25 Surprises for 2007
2. Robert E. Rubin returns to his brokerage roots and becomes the CEO and chairman of Salomon Brothers/Smith Barney after Citigroup (C) decides to break up into three separate companies: a domestic money-center bank (Citibank), an investment banking/retail brokerage (Salomon Brothers/Smith Barney) and an international consumer finance company (Citiglobal).
3. Based on misleading government statistics, the housing market appears to stabilize in the first quarter of 2007. For a few months, those forecasting a bottom in residential real estate appear vindicated. Evidence of cracks in subprime credits are ignored, with housing-related equities soaring to new 52-week highs by March 1.
4. However, continued heavy cancellations of home contracts -- which are included in the government releases on homes sold and lead to an erroneous inventory of unsold units for sale -- lead to:
- A dumping of homes on the market in the spring
- A quantum increase in the months of unsold housing inventory
- A dramatic drop in the average home selling price.
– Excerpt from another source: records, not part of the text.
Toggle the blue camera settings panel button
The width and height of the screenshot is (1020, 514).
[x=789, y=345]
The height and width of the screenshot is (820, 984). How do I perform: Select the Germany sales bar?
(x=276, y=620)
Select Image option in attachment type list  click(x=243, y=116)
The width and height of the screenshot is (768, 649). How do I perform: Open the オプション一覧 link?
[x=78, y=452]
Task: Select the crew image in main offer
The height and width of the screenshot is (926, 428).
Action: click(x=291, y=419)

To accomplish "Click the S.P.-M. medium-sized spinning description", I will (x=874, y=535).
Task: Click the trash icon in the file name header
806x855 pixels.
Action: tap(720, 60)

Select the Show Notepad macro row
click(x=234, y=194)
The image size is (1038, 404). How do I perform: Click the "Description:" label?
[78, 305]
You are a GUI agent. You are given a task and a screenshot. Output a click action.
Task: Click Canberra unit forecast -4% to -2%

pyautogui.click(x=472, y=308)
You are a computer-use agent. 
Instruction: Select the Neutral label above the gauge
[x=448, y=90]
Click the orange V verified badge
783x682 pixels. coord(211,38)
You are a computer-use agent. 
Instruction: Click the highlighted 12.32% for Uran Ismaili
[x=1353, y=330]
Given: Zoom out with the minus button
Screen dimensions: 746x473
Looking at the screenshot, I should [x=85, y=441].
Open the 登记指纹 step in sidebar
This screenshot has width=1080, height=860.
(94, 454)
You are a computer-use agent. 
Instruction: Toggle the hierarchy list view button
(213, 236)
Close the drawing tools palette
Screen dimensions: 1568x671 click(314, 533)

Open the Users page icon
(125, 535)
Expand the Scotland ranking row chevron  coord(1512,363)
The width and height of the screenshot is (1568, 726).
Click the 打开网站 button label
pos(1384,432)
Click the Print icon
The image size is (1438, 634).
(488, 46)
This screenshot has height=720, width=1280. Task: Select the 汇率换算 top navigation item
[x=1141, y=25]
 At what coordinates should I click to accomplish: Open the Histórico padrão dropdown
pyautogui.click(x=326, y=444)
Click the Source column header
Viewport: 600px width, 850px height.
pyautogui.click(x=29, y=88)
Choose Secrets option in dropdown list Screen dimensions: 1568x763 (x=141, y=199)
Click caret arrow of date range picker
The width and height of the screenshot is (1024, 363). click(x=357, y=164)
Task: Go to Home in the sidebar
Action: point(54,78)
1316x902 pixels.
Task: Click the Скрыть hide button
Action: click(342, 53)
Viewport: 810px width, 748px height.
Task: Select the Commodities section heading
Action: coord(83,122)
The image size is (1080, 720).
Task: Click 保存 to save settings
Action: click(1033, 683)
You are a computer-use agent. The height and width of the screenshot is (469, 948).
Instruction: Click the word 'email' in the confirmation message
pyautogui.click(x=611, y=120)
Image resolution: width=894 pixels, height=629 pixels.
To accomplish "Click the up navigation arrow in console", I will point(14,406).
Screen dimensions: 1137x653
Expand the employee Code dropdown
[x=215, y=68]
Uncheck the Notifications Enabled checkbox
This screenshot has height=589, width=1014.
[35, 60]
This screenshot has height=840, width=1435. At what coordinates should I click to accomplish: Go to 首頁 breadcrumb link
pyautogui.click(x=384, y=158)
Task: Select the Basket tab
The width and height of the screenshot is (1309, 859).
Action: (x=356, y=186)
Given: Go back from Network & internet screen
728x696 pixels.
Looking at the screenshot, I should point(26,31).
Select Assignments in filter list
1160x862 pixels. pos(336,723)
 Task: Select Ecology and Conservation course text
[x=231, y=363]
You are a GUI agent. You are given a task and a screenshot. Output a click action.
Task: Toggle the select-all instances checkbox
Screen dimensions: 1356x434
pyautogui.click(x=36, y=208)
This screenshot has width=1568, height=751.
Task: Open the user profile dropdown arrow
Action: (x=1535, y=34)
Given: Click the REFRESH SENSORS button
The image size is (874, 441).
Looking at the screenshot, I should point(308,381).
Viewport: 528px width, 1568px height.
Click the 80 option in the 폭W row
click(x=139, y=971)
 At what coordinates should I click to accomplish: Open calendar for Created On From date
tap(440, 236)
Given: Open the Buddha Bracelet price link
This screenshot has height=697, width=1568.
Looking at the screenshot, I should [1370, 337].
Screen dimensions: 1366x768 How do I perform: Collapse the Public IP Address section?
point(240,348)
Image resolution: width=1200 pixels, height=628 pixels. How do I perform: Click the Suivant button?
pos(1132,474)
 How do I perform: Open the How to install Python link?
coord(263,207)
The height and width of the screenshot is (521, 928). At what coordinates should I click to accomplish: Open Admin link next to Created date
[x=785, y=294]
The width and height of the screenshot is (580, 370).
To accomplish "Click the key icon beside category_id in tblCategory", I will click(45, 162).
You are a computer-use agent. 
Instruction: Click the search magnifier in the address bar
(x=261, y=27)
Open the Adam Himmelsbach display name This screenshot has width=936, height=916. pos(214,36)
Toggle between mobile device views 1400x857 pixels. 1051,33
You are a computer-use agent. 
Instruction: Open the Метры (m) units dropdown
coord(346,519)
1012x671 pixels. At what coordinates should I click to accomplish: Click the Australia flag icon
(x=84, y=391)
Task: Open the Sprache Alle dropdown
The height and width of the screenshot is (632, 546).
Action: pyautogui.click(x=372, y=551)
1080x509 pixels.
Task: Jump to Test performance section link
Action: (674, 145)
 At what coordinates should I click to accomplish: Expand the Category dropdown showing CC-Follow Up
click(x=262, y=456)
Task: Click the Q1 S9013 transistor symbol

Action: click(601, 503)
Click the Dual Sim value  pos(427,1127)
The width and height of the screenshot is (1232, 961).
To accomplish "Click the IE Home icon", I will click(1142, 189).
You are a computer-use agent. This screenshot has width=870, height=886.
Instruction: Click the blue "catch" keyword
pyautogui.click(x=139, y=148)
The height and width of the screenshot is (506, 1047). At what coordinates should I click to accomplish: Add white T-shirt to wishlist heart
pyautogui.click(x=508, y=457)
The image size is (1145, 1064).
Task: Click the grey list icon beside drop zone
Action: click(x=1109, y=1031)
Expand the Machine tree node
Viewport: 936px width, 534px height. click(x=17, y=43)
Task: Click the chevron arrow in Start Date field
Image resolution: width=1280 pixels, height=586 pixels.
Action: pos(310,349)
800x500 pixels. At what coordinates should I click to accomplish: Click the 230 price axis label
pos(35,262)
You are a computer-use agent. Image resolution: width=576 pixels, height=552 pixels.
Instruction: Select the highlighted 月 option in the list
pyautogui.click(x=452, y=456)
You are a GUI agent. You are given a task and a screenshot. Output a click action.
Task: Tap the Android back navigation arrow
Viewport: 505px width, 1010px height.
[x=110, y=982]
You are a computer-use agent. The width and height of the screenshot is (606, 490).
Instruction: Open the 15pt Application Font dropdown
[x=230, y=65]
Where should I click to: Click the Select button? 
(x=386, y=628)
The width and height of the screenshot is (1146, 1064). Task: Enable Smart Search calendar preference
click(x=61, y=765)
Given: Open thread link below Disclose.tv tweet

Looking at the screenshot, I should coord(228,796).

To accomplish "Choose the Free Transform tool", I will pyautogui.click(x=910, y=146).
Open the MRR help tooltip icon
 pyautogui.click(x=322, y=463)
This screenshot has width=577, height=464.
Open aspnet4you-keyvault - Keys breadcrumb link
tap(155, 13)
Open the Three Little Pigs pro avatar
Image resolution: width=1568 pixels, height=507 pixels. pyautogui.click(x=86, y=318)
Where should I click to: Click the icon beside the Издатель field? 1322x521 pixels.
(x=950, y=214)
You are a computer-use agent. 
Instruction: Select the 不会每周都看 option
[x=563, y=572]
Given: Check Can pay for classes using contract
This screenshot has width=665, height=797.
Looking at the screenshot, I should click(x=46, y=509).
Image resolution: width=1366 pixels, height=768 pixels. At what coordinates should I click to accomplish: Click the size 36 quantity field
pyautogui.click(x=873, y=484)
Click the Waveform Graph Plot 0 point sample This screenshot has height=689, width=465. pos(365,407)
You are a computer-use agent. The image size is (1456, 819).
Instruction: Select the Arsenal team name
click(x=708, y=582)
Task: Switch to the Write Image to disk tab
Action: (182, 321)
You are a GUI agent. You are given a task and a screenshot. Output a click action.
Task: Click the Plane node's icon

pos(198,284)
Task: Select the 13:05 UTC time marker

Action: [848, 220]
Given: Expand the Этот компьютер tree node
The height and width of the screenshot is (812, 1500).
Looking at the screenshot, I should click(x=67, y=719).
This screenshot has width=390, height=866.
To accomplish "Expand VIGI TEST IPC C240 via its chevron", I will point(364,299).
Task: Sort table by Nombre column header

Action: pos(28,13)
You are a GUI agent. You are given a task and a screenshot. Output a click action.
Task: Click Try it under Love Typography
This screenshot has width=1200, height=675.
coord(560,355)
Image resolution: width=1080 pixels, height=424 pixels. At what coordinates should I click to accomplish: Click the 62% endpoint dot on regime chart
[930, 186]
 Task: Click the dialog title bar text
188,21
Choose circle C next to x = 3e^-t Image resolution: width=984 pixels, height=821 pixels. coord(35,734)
Sales of existing and new homes take another sharp leg lower as we enter what I've dubbed "The Great Housing Depression of 2007."Importantly, the financial intermediaries that source mortgage financing/origination begin to feel the financial brunt of "The Great Mortgage Bubble of 2000-06" after years of creative but nonsensical, low or nondocumented lending behavior. 5. Foreclosures steadily rise over the course of the year to nearly 3 million homes in 2007 vs. about 1.2 million in 2006. Deep cracks in the subprime market spread to other credits in the asset-backed securities market as a lumpy and uneven period of domestic economic growth takes its toll. In a similarly abrupt and dramatic manner, credit spreads fly open and revert back to mean valuations, as previously nonchalant investors are awakened to the reality of credit risk. 6. The magnitude of the credit problems in mortgages takes its toll on the hedge fund industry, which is much more exposed to real estate than generally recognized. A handful of multibillion-dollar, derivative-playing hedge funds bite the dust in the aftermath of the housing debacle. Several California-based industrial banks fail (the West Coast is always at the leading edge of financial creativity and leverage!), and a large brokerage firm, heavily involved in fixed-income market-making and trading, faces material losses, and its debt ratings are downgraded. As the financial contagion spreads, rumors of a $10 billion-plus derivative loss at JPMorgan Chase (JPM) (which ultimately prove to be false) spark the largest one-day percentage drop in its shares in the past 15 years. 7. In a panic, Congress announces a series of hearings on the derivative industry, and the Federal Reserve reduces the fed funds rate by 50 basis points in each of three consecutive meetings. Those efforts are too late to affect the already weakening economy as the long tail of housing begins to affect not only consumer confidence and spending but also other peripheral areas of the economy. 8. Commodity prices begin to collapse even before the mortgage market fiasco, but the onset of the decline is initially ignored by stock market investors. The CRB Index moves below 300. Notably, crude oil falls under $50 in a deflationary scare as interest rate cuts fail to revive the economy. The yield on the 10-year U.S. note falls to below 4% and stays there over the balance of the year. Editor's Note: On Jan. 3, the index did indeed break that level at 298.49.